▶ Exercise:
Looking at the data below, count the lines that contain the string "list". Write only the total.
* * * * * * * * *
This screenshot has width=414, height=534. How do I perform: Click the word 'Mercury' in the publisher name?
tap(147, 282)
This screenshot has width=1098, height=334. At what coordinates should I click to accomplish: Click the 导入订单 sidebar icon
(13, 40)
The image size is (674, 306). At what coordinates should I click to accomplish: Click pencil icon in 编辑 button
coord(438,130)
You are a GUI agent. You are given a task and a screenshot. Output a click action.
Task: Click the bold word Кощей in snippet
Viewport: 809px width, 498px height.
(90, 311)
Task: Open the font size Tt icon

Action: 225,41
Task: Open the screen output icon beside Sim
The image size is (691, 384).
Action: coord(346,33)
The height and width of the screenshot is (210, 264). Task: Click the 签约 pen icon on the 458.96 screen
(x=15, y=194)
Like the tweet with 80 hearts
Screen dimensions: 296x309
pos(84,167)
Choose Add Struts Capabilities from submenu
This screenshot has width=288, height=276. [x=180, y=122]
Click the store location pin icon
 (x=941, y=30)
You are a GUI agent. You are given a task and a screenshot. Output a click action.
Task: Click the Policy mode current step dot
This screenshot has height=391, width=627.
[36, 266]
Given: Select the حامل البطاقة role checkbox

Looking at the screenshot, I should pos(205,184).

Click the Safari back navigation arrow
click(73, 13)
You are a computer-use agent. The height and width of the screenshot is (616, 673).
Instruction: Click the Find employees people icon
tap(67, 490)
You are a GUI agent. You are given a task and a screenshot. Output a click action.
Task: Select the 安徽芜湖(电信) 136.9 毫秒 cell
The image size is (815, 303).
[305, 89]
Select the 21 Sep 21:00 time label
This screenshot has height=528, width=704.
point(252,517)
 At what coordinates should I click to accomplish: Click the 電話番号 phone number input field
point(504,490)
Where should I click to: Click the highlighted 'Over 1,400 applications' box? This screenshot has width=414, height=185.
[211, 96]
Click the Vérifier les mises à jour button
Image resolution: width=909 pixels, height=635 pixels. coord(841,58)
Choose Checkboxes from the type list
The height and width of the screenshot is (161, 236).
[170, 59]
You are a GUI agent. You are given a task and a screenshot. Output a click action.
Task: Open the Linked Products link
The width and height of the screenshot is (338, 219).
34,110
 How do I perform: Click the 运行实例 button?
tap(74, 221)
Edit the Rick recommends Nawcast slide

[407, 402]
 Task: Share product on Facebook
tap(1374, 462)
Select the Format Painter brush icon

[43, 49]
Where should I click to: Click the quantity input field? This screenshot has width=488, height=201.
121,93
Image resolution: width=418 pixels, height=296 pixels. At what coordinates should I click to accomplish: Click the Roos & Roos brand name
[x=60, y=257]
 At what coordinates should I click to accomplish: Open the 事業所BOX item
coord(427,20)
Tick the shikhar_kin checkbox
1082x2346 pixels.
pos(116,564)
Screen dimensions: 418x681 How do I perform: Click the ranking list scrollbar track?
* * * * * * * * *
▶ Output:
2